[[ Data supplied open ]]
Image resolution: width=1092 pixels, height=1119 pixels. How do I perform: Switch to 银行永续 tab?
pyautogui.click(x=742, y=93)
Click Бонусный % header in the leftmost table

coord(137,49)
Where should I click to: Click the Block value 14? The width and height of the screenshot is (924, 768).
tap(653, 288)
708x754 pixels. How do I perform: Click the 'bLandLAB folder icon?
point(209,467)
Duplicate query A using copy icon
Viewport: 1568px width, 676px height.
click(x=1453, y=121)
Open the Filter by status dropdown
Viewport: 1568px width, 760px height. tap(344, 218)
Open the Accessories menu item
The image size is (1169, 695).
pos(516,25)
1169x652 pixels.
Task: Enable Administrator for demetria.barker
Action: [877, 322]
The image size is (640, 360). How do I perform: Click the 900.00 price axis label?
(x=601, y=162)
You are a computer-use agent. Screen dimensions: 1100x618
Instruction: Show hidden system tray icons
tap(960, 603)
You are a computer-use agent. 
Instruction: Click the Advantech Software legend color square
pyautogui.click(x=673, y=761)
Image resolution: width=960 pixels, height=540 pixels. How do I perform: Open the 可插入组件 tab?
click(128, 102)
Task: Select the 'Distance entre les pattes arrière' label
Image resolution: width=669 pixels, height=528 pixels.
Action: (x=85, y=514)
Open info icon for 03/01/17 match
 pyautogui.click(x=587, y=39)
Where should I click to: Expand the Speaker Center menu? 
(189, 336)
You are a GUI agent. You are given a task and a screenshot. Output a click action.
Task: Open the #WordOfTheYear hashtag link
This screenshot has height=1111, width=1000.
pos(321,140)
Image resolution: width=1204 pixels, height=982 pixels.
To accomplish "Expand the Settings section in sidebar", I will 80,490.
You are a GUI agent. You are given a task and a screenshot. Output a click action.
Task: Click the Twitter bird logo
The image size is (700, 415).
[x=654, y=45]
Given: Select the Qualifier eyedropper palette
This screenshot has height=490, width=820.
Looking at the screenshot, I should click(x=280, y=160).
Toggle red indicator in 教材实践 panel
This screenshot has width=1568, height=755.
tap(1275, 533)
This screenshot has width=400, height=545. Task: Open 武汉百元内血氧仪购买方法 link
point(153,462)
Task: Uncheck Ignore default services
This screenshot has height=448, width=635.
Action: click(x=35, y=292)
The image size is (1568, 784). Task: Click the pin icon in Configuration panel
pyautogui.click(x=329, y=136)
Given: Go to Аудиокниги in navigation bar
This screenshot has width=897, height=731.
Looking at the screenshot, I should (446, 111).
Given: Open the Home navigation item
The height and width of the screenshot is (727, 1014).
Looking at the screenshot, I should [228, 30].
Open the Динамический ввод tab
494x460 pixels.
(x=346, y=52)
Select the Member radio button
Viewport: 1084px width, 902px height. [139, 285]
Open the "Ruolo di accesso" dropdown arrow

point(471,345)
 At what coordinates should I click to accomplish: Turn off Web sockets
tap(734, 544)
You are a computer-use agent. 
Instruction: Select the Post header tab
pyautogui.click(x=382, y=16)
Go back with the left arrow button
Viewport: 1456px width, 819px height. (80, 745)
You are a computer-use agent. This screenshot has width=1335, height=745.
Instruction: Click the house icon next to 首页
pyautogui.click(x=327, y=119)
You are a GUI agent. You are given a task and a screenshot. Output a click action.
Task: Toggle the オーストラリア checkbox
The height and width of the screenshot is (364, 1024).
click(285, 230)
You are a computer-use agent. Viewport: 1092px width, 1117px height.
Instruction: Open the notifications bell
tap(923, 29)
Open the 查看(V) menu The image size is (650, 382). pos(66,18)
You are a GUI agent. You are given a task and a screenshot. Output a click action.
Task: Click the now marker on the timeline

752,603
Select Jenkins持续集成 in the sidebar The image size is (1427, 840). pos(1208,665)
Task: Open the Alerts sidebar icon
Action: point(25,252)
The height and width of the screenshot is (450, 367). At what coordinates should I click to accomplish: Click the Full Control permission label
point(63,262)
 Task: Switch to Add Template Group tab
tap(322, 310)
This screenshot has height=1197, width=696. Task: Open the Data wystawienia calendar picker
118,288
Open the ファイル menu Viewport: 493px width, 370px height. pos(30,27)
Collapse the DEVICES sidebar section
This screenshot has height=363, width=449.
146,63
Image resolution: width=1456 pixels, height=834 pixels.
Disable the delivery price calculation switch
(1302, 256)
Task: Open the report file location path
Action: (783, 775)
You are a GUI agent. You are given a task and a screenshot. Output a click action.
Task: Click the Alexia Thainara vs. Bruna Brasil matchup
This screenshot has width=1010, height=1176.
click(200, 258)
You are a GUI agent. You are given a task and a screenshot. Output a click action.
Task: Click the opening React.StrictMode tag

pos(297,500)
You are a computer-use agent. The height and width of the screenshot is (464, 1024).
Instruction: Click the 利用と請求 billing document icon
[[ Data supplied closed ]]
• _Your objective_:
Above are the records; copy exactly the lines from the line with "This screenshot has width=1568, height=755." through the line with "Given: Go to Аудиокниги in navigation bar", both included.

• _Result of the task_:
This screenshot has width=1568, height=755.
tap(1275, 533)
This screenshot has width=400, height=545. Task: Open 武汉百元内血氧仪购买方法 link
point(153,462)
Task: Uncheck Ignore default services
This screenshot has height=448, width=635.
Action: click(x=35, y=292)
The image size is (1568, 784). Task: Click the pin icon in Configuration panel
pyautogui.click(x=329, y=136)
Given: Go to Аудиокниги in navigation bar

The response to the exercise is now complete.